When are Local Queries Useful for Robust Learning?

Distributional assumptions have been shown to be necessary for the robust learnability of concept classes when considering the exact-in-the-ball robust risk and access to random examples by Gourdeau et al. (2019). In this paper, we study learning models where the learner is given more power through the use of local queries, and give the first distribution-free algorithms that perform robust empirical risk minimization (ERM) for this notion of robustness. The first learning model we consider uses local membership queries (LMQ), where the learner can query the label of points near the training sample. We show that, under the uniform distribution, LMQs do not increase the robustness threshold of conjunctions and any superclass, e.g., decision lists and halfspaces. Faced with this negative result, we introduce the local equivalence query ($\mathsf{LEQ}$) oracle, which returns whether the hypothesis and target concept agree in the perturbation region around a point in the training sample, as well as a counterexample if it exists. We show a separation result: on the one hand, if the query radius $\lambda$ is strictly smaller than the adversary's perturbation budget $\rho$, then distribution-free robust learning is impossible for a wide variety of concept classes; on the other hand, the setting $\lambda=\rho$ allows us to develop robust ERM algorithms. We then bound the query complexity of these algorithms based on online learning guarantees and further improve these bounds for the special case of conjunctions. We finish by giving robust learning algorithms for halfspaces on $\{0,1\}^n$ and then obtaining robustness guarantees for halfspaces in $\mathbb{R}^n$ against precision-bounded adversaries.

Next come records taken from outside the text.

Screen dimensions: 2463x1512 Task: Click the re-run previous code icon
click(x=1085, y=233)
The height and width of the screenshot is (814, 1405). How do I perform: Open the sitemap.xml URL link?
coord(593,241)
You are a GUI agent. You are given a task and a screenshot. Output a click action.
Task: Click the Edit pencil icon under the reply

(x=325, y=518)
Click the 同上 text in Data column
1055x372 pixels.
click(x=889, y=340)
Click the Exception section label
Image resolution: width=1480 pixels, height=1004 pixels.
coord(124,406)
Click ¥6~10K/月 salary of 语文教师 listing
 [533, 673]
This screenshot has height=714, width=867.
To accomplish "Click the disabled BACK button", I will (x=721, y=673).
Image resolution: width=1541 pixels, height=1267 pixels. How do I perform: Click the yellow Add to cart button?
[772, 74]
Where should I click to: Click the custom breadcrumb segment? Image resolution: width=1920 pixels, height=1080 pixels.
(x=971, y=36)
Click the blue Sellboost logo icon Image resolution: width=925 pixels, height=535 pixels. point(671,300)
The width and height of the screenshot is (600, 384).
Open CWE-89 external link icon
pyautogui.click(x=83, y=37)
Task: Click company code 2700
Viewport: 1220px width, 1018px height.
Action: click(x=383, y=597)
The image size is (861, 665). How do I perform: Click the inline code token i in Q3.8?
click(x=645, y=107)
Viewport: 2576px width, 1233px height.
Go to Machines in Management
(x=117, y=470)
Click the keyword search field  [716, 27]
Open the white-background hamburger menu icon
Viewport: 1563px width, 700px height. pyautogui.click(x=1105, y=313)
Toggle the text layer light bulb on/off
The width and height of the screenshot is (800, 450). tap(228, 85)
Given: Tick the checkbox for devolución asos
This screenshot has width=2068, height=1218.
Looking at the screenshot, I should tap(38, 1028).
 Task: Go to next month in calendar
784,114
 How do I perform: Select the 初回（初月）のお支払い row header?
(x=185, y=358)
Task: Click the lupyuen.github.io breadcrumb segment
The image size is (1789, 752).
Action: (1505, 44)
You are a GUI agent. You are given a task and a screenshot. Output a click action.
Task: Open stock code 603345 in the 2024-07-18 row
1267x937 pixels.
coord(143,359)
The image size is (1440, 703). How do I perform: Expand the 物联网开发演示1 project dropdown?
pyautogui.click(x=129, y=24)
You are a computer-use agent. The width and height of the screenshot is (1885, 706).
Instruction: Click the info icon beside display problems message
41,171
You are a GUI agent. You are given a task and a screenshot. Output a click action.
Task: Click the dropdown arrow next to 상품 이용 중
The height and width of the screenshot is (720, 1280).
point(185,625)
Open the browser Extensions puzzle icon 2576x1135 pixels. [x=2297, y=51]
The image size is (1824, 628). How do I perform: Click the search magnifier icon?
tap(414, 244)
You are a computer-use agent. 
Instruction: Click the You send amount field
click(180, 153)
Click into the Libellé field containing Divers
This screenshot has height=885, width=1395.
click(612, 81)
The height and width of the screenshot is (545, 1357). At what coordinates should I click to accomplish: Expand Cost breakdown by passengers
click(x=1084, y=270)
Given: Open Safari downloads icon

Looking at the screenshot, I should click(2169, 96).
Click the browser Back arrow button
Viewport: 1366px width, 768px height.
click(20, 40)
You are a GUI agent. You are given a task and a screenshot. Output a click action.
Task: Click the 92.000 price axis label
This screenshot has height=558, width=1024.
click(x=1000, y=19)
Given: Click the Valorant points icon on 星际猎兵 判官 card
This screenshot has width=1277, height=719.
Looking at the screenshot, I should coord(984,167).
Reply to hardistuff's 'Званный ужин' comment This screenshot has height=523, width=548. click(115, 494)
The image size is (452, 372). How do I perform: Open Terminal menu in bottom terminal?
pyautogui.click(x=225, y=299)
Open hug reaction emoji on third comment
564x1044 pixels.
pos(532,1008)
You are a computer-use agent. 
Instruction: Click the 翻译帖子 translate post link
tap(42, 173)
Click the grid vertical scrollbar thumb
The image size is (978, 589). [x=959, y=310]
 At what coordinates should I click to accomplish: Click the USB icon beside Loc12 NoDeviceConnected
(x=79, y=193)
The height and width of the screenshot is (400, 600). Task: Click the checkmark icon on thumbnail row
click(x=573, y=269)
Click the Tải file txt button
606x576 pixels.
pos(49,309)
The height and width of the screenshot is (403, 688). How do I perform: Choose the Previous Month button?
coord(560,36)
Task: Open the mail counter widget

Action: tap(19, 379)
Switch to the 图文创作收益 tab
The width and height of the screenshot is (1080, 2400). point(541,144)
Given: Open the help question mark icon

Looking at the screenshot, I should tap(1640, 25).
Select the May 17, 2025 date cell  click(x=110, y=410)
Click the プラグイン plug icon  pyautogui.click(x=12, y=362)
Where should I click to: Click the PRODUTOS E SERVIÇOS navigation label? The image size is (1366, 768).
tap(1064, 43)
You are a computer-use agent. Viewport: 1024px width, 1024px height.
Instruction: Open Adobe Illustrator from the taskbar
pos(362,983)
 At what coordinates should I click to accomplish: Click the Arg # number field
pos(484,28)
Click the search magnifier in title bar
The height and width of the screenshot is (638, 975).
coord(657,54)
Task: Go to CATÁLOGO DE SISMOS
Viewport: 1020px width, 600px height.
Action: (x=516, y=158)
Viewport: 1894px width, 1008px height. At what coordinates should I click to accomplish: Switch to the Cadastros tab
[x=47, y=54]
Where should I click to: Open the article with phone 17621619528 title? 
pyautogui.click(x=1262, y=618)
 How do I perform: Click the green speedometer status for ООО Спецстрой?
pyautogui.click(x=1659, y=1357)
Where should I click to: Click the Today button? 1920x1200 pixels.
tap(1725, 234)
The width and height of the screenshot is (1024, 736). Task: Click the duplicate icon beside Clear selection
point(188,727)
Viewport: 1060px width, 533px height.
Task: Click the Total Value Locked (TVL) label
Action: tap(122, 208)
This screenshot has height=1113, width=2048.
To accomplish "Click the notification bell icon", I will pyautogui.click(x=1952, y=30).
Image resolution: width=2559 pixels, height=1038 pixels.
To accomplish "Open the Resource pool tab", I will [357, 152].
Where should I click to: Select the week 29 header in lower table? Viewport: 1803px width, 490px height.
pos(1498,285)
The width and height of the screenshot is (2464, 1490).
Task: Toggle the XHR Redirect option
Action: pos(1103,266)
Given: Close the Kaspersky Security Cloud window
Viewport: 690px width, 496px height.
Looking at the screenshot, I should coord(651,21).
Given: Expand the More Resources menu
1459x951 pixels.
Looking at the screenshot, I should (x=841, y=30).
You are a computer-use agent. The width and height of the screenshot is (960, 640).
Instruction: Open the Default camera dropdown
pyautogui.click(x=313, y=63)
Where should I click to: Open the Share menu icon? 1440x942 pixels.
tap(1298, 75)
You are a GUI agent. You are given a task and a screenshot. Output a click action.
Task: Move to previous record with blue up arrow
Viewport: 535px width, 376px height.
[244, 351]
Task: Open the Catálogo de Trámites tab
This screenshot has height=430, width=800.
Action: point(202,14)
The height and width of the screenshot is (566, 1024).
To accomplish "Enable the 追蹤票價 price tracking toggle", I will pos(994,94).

翻译：分布假设已被证明是在考虑精确球内鲁棒风险及随机样本访问时概念类鲁棒可学习性的必要条件（Gourdeau等人，2019）。本文研究学习者通过利用局部查询获得更强能力的学习模型，并首次提出针对该鲁棒性概念实现鲁棒经验风险最小化（ERM）的无分布算法。我们考虑的第一个学习模型使用局部成员查询（LMQ），即学习者可查询训练样本附近点的标签。我们证明，在均匀分布下，LMQ不会提高合取式及其任何超类（例如判定列表和半空间）的鲁棒性阈值。面对这一负面结果，我们引入局部等价查询（$\mathsf{LEQ}$）预言机，该预言机返回假设与目标概念在训练样本某点扰动区域内是否一致，并在存在反例时提供反例。我们展示了一个分离结果：一方面，若查询半径$\lambda$严格小于攻击者的扰动预算$\rho$，则对于多种概念类无法实现无分布鲁棒学习；另一方面，当$\lambda=\rho$时，我们可开发鲁棒ERM算法。随后我们基于在线学习保证界定了这些算法的查询复杂度，并针对合取式的特例进一步改进了这些界限。最后，我们给出了$\{0,1\}^n$上半空间的鲁棒学习算法，并获得了$\mathbb{R}^n$中半空间对抗精度受限攻击者的鲁棒性保证。